I sized this from the on-call seat, working backwards from what pages at 10:00:01 when a headline act drops.
The cache TTL is 1 second because that is literally the whole budget. It's not a cache in the "save money" sense, it's a shock absorber: at 60k/s even a 1s TTL means the hottest seat-map reads coalesce instead of stampeding one shard. Look-aside off the app tier, so when it dies (it will), reads degrade to the db path instead of erroring.
The app tier is the expensive part (9x xlarge). A look-aside cache shields the database, not the app servers, so they front the full 60k. People undersize this and then wonder why the LB health checks start failing before the db even notices the sale started.
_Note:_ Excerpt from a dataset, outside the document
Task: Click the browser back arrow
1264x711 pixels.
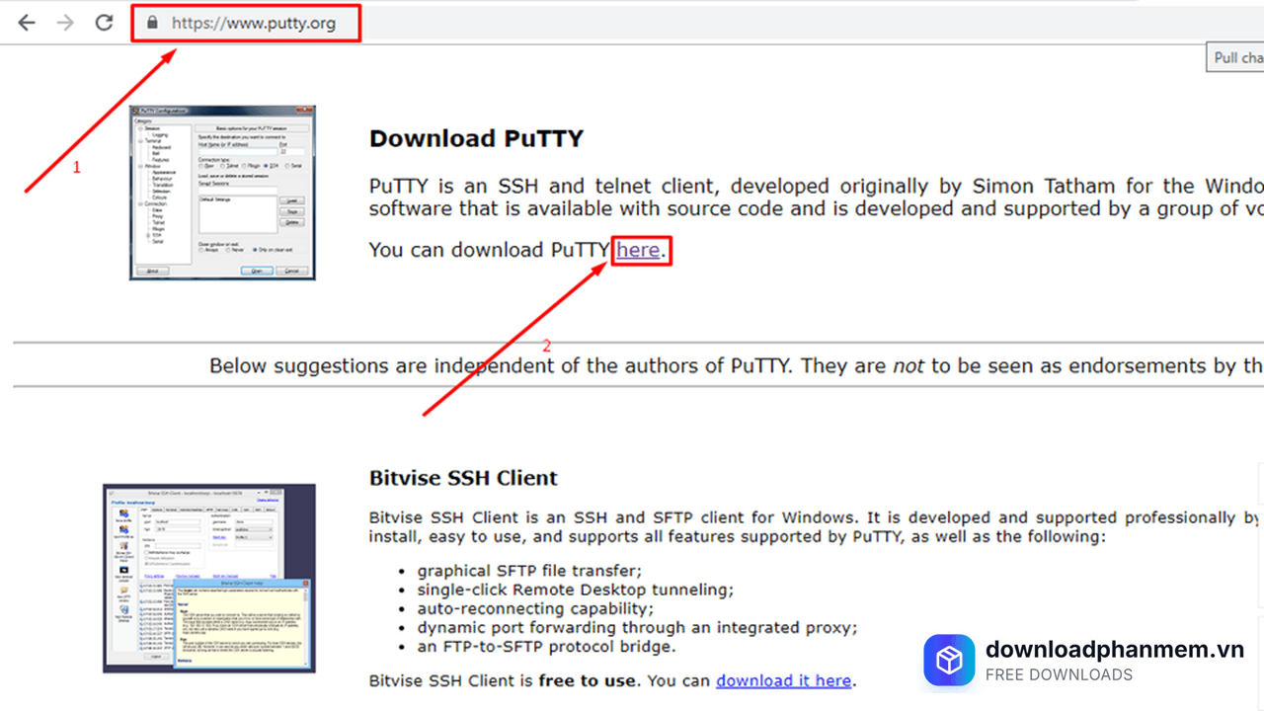Action: pyautogui.click(x=27, y=22)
db.large x5 shards, RF 3, quorum. 120k read capacity, 8k writes against the 3.6k hold stampede. Every shard can lose a copy and still take quorum writes, which matters because the one guarantee I refuse to page for is a confirmed booking disappearing.
Who gets woken up: nobody, ideally. Losing an app node at peak leaves 64k of capacity over a 63.6k load which is tighter than I'd like, but that's what the 12x flash multiple already priced in.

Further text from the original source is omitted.